» ASSIGNED TASK
Show every line below where "agent" appears.

» EXTRACTED DATA
+ + + + + + +
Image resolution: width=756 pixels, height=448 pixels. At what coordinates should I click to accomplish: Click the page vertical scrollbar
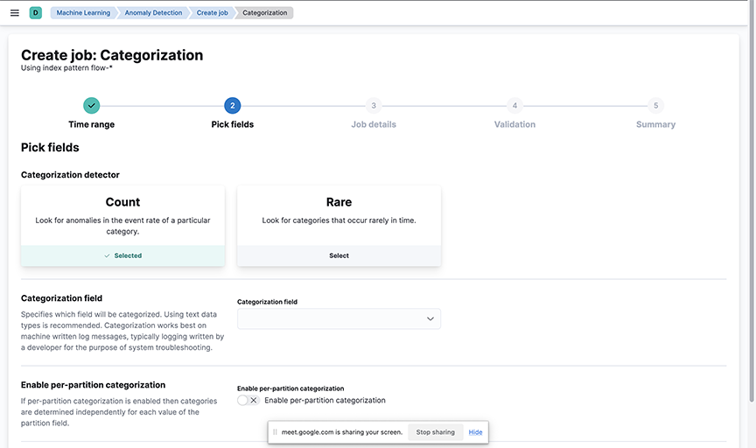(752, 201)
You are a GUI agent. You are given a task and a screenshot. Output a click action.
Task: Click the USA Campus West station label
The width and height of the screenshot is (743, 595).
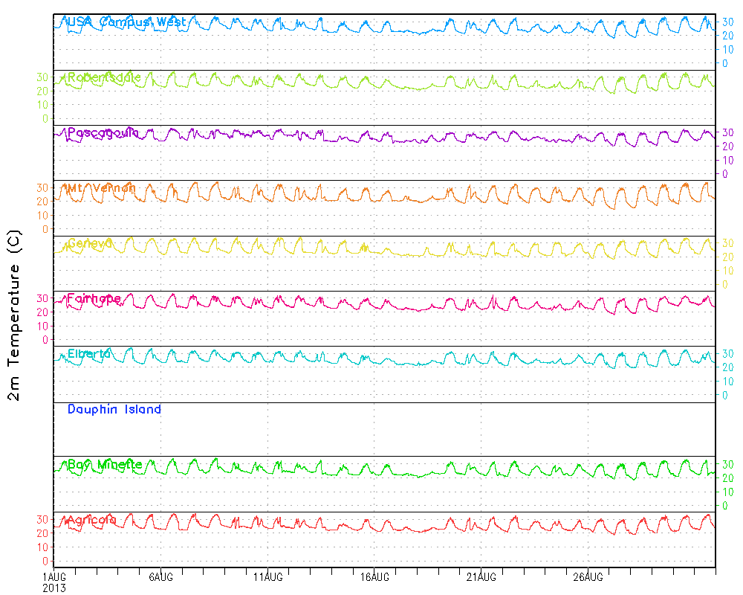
+ + + + + + +
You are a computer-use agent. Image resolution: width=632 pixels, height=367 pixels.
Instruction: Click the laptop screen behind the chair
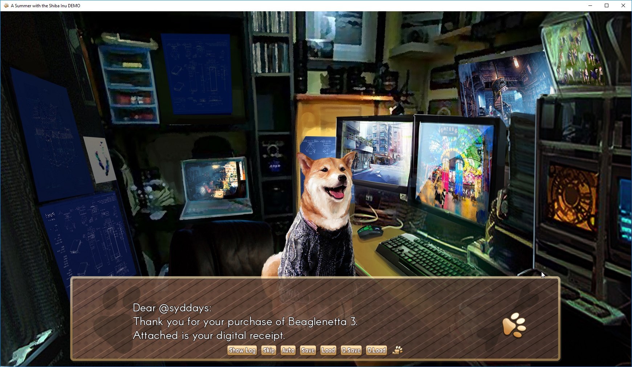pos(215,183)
+ + + + + + +
» ANSWER
You are a GUI agent. You are given a task and a screenshot. Output a click action.
You are a computer-use agent. Image resolution: width=632 pixels, height=367 pixels.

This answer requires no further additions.